Crusio, Wim E. (1991) Genetic effects on 'environmental' measures: Consequences for behavior-genetic analysis. Behavioral and Brain Sciences 14 (3) 393.
Commentary of Plomin, R. & Bergeman, C. S. (1991) The nature of nurture: Genetic influences on "environmental" issues. BBS 14 (3) 373.

Genetic effects on "environmental" measures: Consequences for behavior-genetic analysis

Commentary of Plomin, R. & Bergeman, C. S. (1991) The nature of nurture: Genetic influences on "environmental" issues. BBS 14 (3) 373.

Wim E. Crusio

Institut für Humangenetik und Anthropologie
Universität Heidelberg
Im Neuenheimer Feld 328
6900 Heidelberg

Electronic mail: J31@DHDURZ2.bitnet

Dr. Plomin is one of the most accomplished human behavior-geneticists of the moment, as evidenced by the many valuable contributions to the field by him and his collaborators. Again, the present target article has some important implications, this time not only for behavior genetics, but also for mainstream psychology. P&B argue quite convincingly that certain measures often used by psychologists to assess environmental influences on a subject contain a genetic component. Hence, at least as long as indirect environmental measures are involved, these variables are not valid as such, but, rather, phenotypes amenable to genetic analysis. Unfortunately, P&B do not phrase their conclusions in this way. Although in the title of their target article the word "environmental" is placed within quotation marks, in the rest of their target article they stick to this terminology. In my opinion, this is unfortunate and promotes confusion between some important concepts of genetic analysis.
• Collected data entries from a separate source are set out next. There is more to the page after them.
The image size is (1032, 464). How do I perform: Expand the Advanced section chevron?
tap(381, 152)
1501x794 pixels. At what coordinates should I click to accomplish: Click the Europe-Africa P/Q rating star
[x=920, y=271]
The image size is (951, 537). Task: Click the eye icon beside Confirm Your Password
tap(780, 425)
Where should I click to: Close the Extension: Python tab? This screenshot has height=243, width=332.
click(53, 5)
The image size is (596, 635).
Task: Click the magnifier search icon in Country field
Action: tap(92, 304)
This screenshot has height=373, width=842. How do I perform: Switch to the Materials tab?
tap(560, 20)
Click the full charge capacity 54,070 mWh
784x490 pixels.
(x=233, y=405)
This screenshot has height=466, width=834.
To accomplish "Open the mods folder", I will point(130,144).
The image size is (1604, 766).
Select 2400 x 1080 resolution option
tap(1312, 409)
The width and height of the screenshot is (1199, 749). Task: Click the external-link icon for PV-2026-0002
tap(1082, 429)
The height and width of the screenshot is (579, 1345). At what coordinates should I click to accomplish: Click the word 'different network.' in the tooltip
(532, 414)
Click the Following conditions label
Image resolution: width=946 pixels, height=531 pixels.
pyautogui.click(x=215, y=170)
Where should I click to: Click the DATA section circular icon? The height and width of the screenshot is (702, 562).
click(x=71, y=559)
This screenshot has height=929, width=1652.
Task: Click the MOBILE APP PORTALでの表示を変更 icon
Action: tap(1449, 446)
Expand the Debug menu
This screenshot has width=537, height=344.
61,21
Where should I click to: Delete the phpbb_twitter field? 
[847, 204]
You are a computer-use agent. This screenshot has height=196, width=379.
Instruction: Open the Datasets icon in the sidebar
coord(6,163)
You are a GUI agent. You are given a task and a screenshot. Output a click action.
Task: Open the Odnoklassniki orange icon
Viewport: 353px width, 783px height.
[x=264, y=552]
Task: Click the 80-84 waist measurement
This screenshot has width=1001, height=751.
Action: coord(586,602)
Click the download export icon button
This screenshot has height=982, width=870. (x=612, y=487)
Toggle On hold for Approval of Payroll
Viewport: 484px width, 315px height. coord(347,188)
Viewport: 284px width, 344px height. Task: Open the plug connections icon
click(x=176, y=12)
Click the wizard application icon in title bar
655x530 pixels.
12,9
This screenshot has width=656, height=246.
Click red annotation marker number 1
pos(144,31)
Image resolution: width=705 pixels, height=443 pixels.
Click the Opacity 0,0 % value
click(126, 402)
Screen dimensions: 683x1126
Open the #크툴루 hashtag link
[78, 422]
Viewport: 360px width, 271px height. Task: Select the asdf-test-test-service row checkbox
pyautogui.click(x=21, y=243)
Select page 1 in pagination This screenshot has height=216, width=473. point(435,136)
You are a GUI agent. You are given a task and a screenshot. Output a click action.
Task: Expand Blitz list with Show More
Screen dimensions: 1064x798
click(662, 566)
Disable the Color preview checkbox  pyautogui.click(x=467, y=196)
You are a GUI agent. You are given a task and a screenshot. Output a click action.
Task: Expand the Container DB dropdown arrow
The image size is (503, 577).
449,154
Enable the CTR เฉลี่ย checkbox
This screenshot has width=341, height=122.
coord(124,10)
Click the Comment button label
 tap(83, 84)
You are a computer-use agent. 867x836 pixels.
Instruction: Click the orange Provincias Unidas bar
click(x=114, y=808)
In the eight paragraph of their introduction, P&B explain the difference between a so-called environmental measure and environmental influence. I would have preferred that from this point on, they would have distinguished more clearly between the different types of so-called environmental measures. It is evident that many measures labeled as "environmental" are, in fact, variables that at least partly reflect properties of the subjects themselves (such as ratings of the environment). Treating such variables as environmental measures is clearly invalid.

However, another, and more disconcerting, implication of P&B's findings is not elaborated upon in the target article. I would like to illustrate this aspect at the hand of P&B's example (third paragraph of the Introduction), in which number of accidents experienced by a subject is taken as an environmental measure. As stated by P&B, this measure may be influenced by such personality traits as risk-taking behavior. If the latter were influenced genetically, this would mean that persons carrying particular alleles will, in general, experience more accidents than persons carrying other alleles. Unlike other "environmental" measures like parental care (which is a character of a subject's relatives) or perceived parental care (which is the same as the foregoing, but now filtered through the subject's own personality), the number of accidents experienced may indeed be considered as a direct measure of environmental influence. This is therefore a prime example of genotype-environment covariation, cov(G,E): subjects of some genotypes will prefer high-risk environments more often than those of other genotypes. Measures that reflect (possibly genetically-influenced) properties of subjects' relatives (mostly their parents), with whom they share part of their alleles, may represent other cases of cov(G,E).

Insofar as all "environmental" measures discussed by P&B do indeed reflect some properties of a subject's environment, the target article may be interpreted to show that genotype-environment covariation plays a pervasive role in the regulation of human behavior. Whereas in animals, cross-breeding experiments may be designed in ways that minimize cov(G,E), this cannot be done in human populations. Still, almost all quantitative-genetic designs that are applicable to human populations assume that cov(G,E) is absent or negligible. If cov(G,E) is indeed present, the results obtained using such designs will be biased in rather unpredictable ways. Furthermore, even when disregarding this problem, any genetic effect now becomes very difficult to interpret: it may be direct (that is, the phenotype is the direct result of the expression of certain pieces of DNA) or indirect (for instance when a phenotype is influenced mainly by environmental influences, but the subject shows some genetically-influenced preference for certain types of environments). In my opinion, the most important aspect of P&B's findings lies therefore in its consequences for the interpretation of a large body of human behavior-genetic research.